- _Task objective_
Give again, exactly and only, the lines running from the one with "The image size is (513, 391)." to the end of the material below; leave out pictures.

- _Data for analysis_
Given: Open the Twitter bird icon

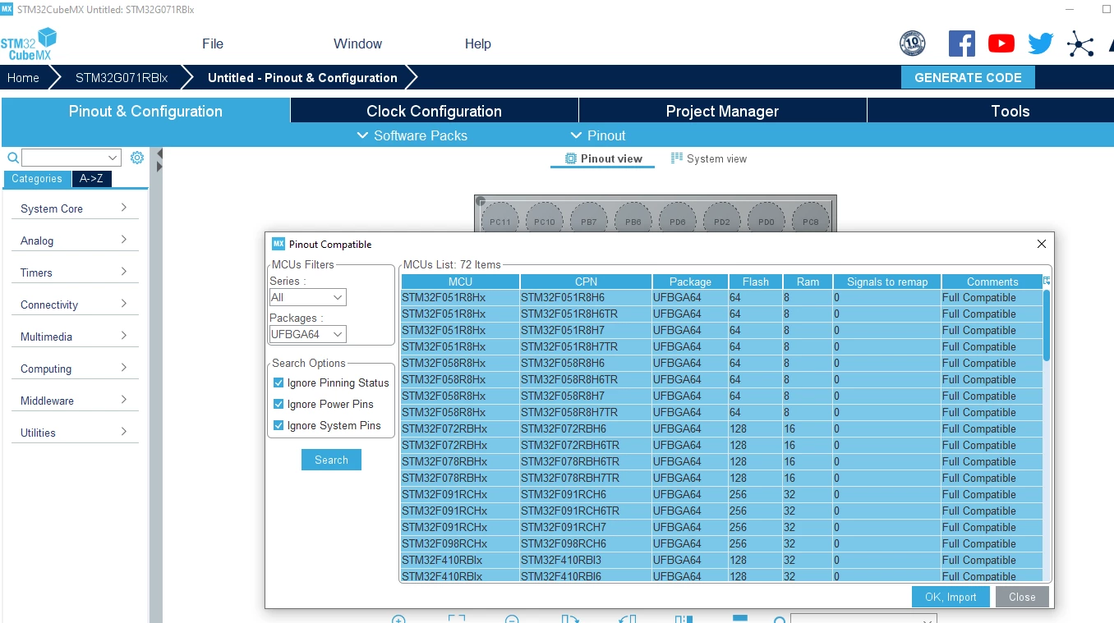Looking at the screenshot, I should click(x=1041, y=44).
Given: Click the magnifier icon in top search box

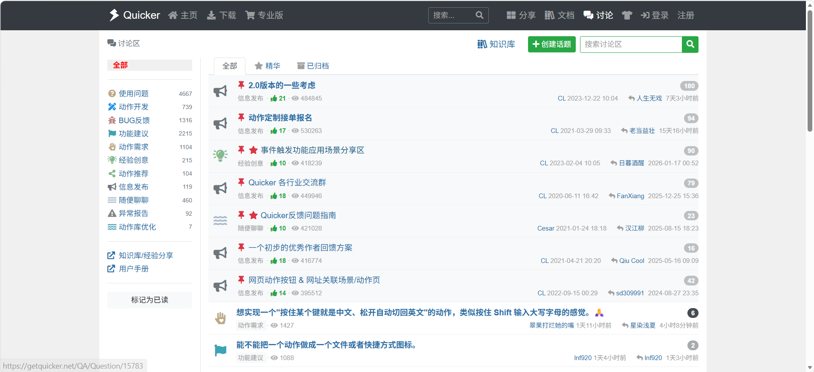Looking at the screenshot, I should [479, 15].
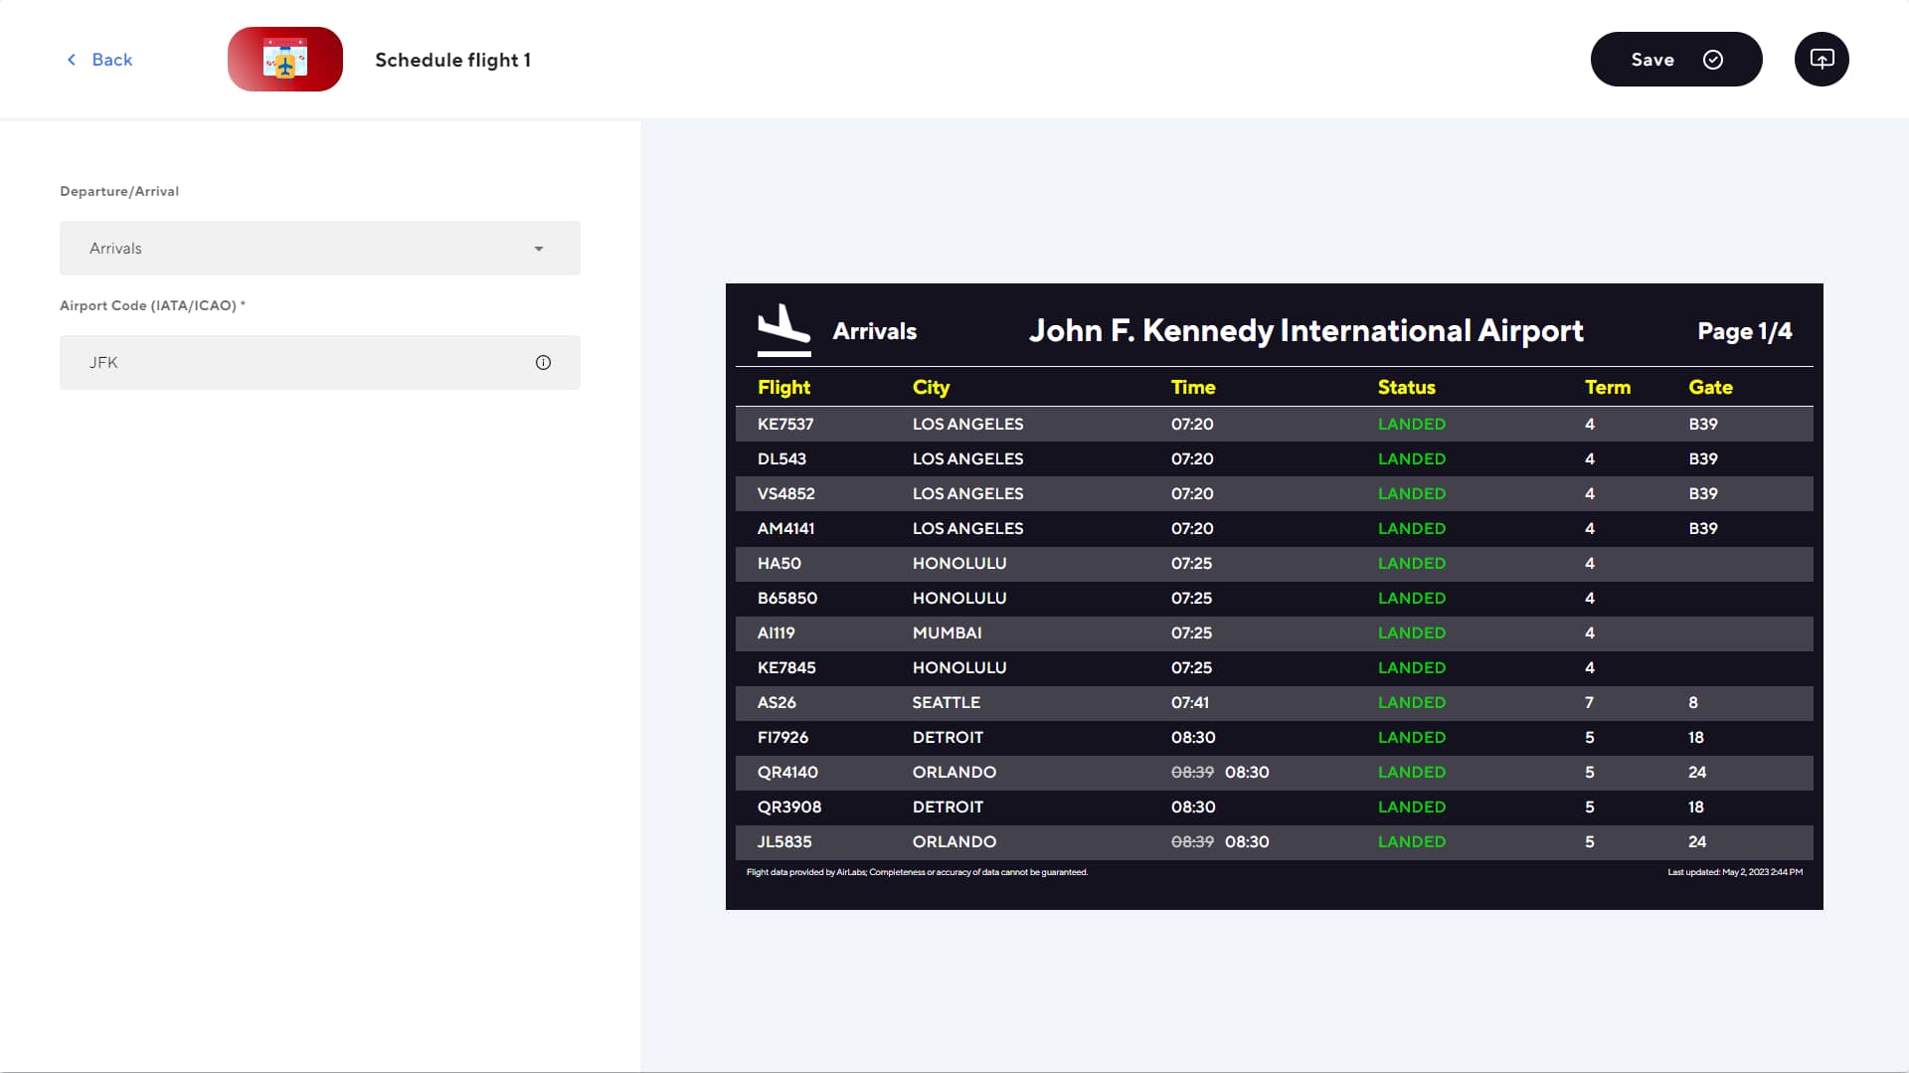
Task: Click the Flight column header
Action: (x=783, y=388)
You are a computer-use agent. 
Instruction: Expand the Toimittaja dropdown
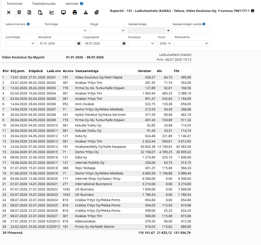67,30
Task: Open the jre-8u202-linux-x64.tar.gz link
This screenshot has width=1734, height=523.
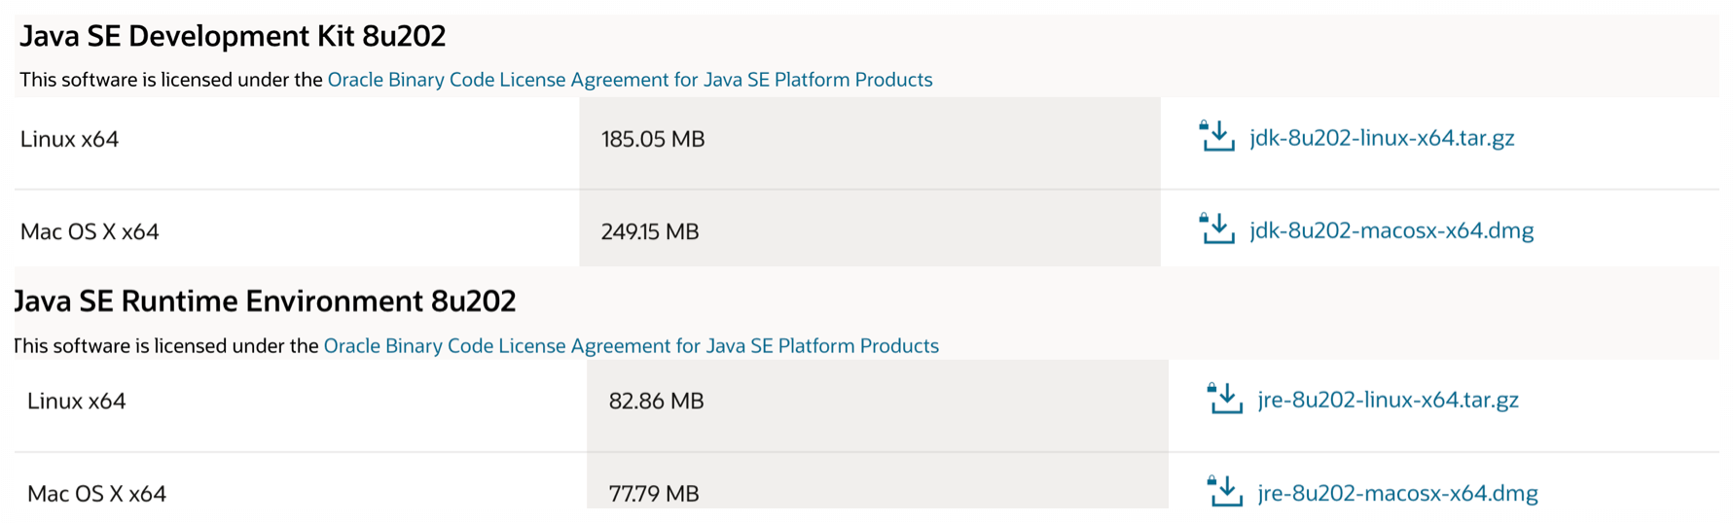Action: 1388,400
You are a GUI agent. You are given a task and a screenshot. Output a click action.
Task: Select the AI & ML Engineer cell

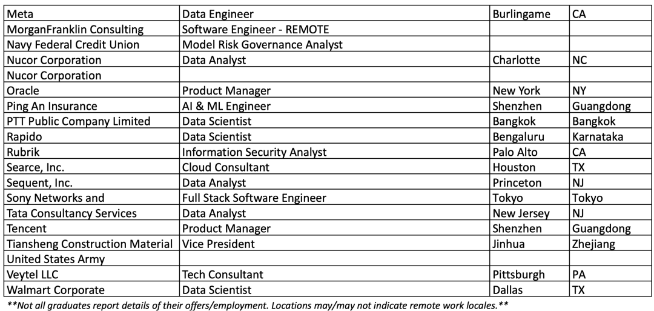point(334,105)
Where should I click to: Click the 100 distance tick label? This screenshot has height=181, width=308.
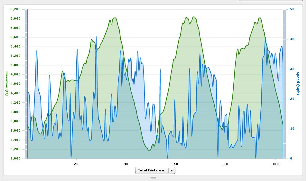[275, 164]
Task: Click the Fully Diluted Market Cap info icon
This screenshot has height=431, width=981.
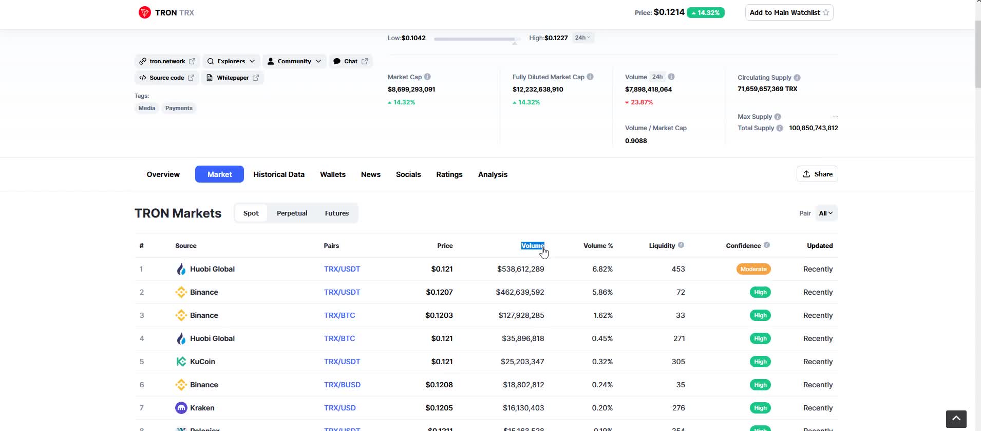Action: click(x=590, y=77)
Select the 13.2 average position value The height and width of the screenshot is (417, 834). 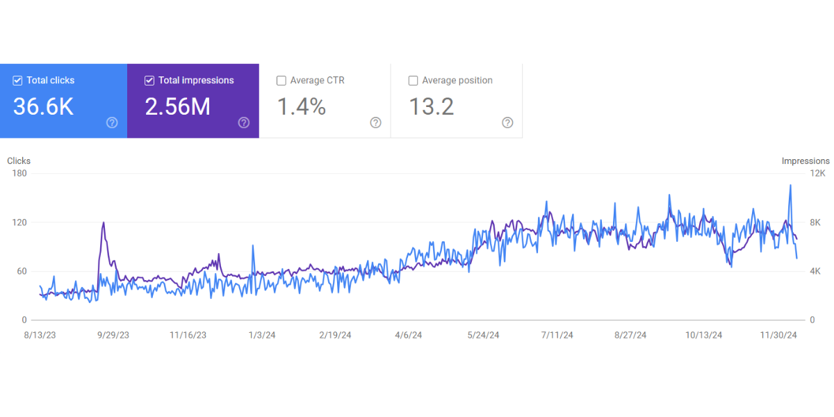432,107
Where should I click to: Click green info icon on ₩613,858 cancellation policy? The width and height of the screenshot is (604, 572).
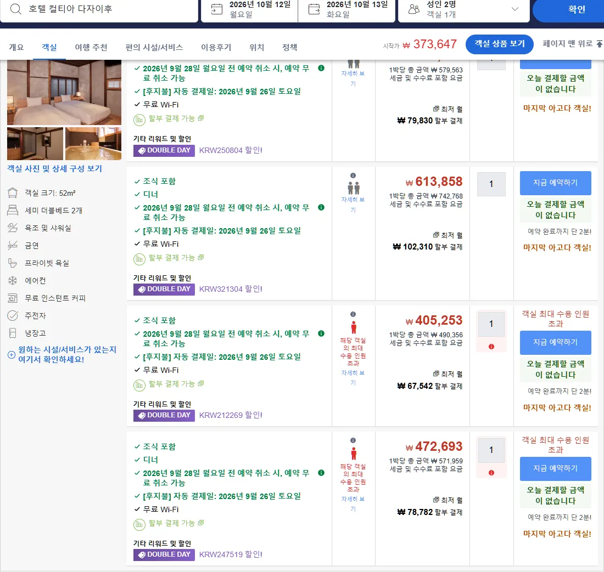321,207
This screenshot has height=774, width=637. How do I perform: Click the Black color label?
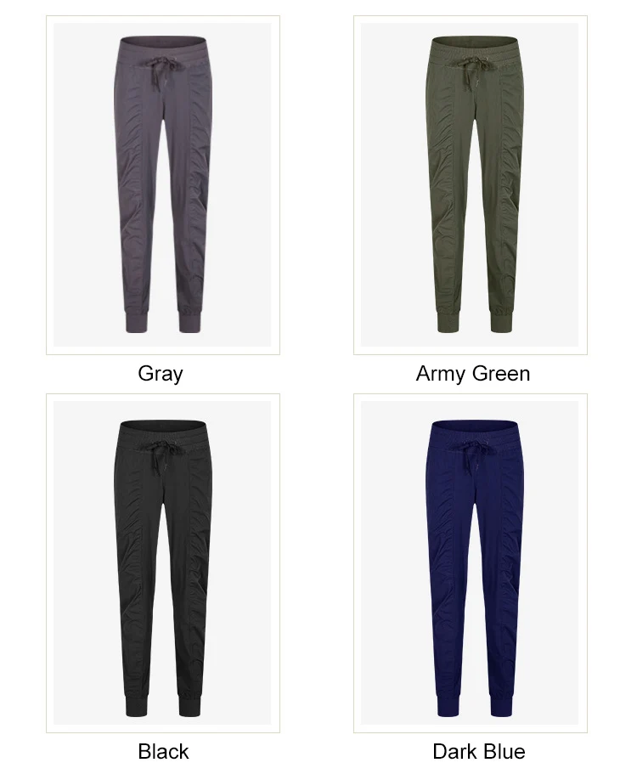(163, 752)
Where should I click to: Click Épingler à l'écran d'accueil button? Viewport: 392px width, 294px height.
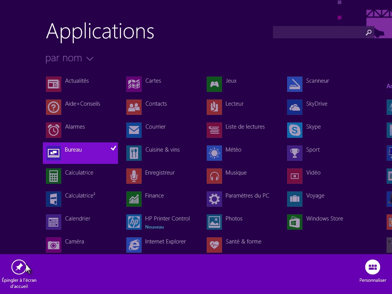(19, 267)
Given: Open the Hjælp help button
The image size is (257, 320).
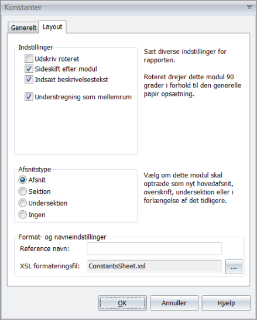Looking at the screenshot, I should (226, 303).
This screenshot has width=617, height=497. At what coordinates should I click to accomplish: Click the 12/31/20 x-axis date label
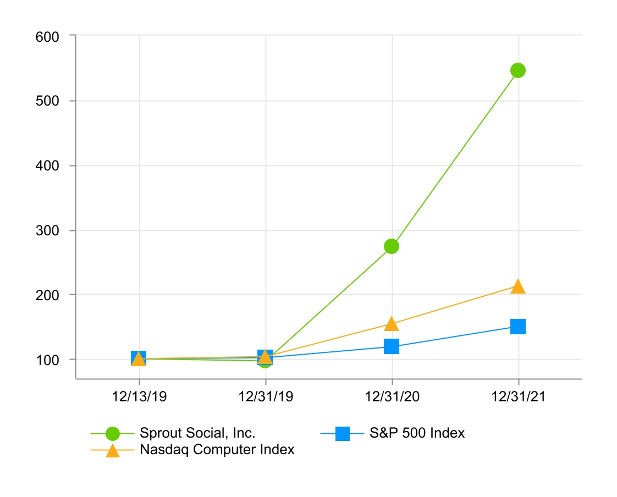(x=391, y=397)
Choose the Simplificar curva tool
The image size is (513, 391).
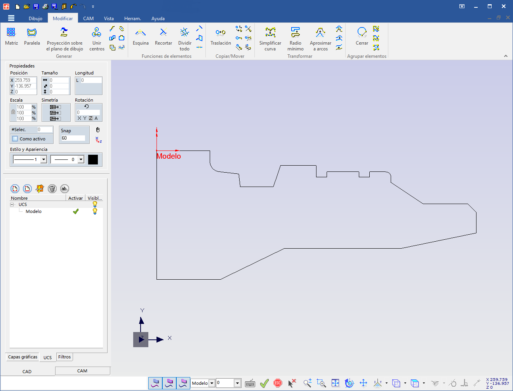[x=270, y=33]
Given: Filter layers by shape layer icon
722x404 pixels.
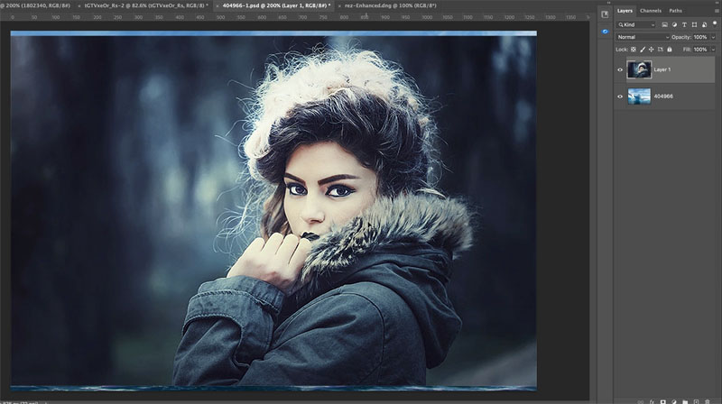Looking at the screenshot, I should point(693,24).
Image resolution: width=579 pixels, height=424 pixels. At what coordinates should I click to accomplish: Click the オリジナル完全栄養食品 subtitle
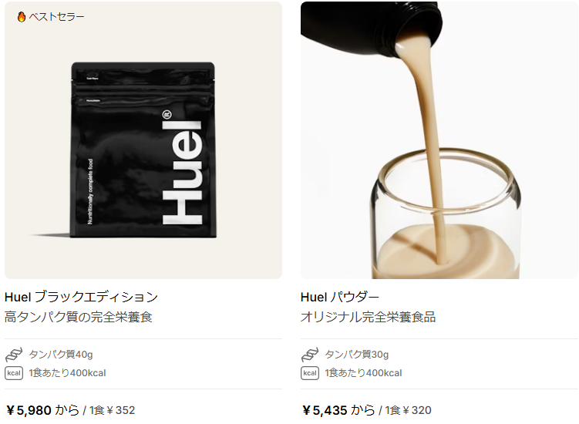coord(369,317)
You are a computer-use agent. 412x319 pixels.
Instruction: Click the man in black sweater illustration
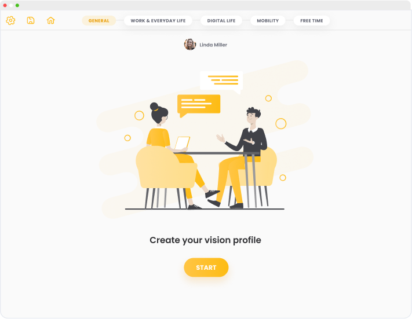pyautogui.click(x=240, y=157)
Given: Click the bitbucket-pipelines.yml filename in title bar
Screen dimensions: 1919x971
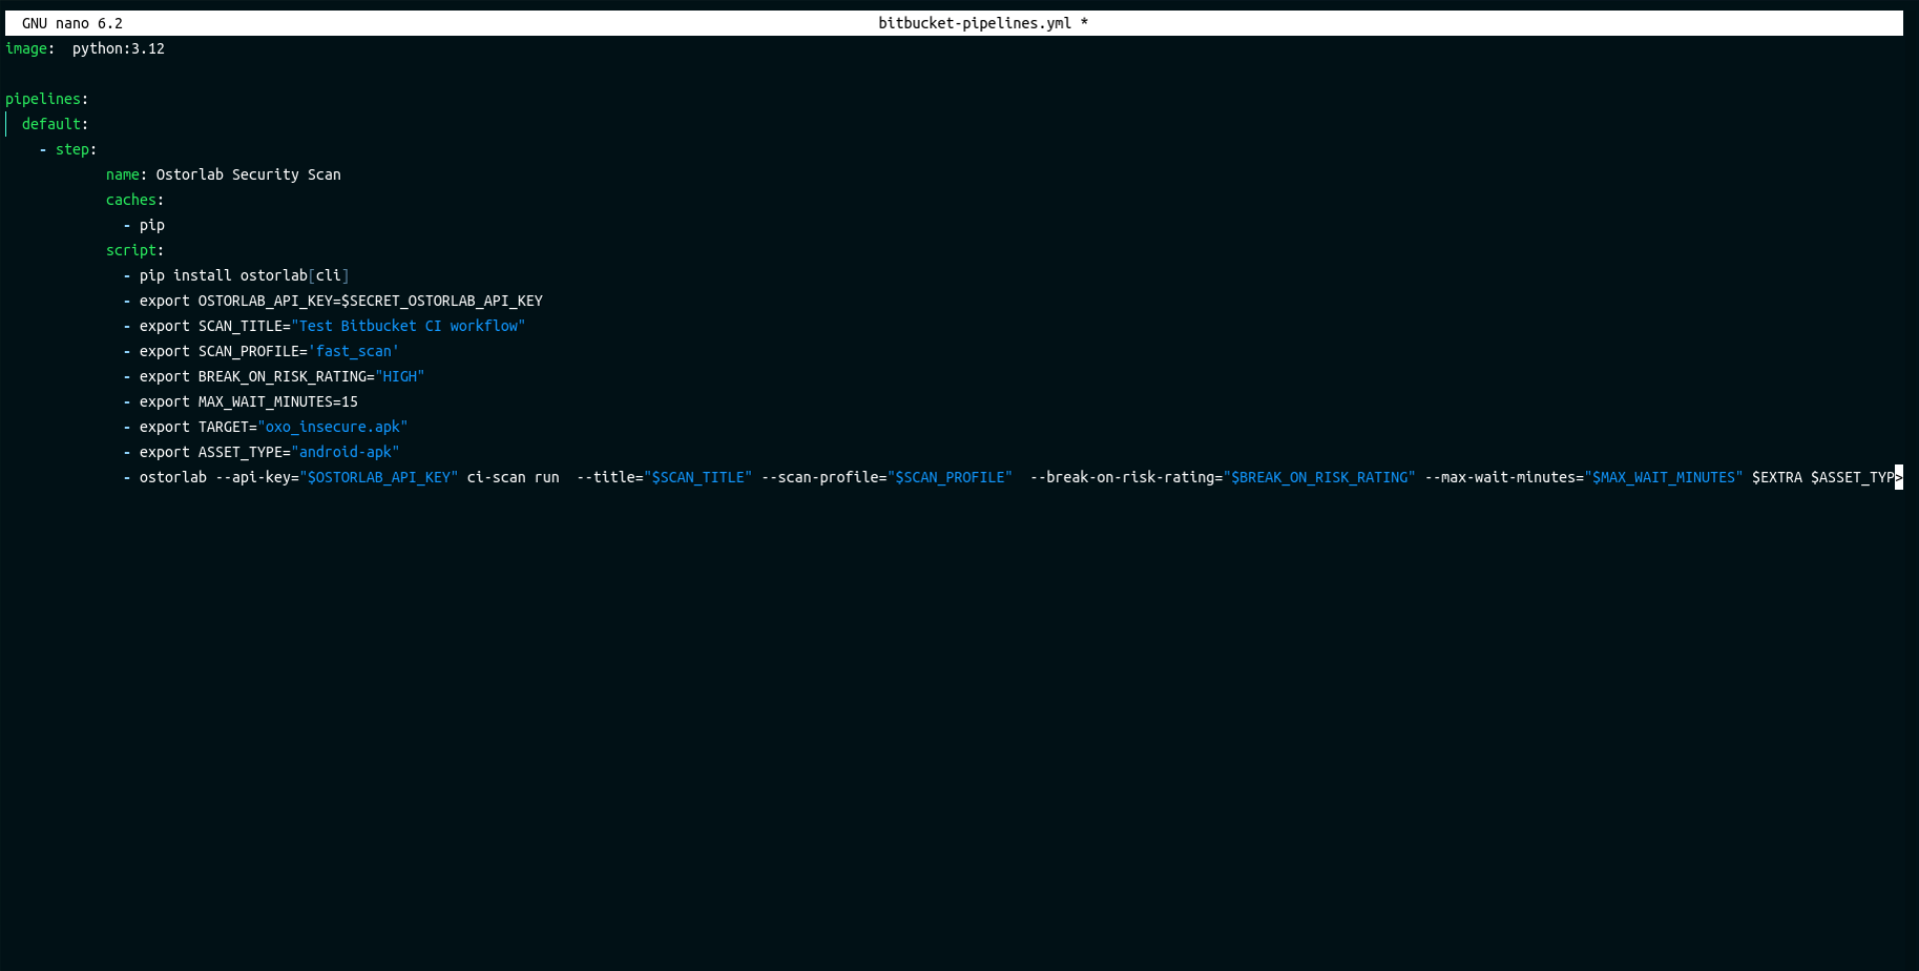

- _Task response_
The image size is (513, 391).
[x=270, y=33]
Given: Filter layers by shape layer icon
722x404 pixels.
Looking at the screenshot, I should point(693,24).
Image resolution: width=579 pixels, height=424 pixels. At what coordinates should I click to accomplish: Click the オリジナル完全栄養食品 subtitle
coord(369,317)
You are a computer-use agent. 412x319 pixels.
Instruction: Click the man in black sweater illustration
pyautogui.click(x=240, y=157)
Given: Click the bitbucket-pipelines.yml filename in title bar
Screen dimensions: 1919x971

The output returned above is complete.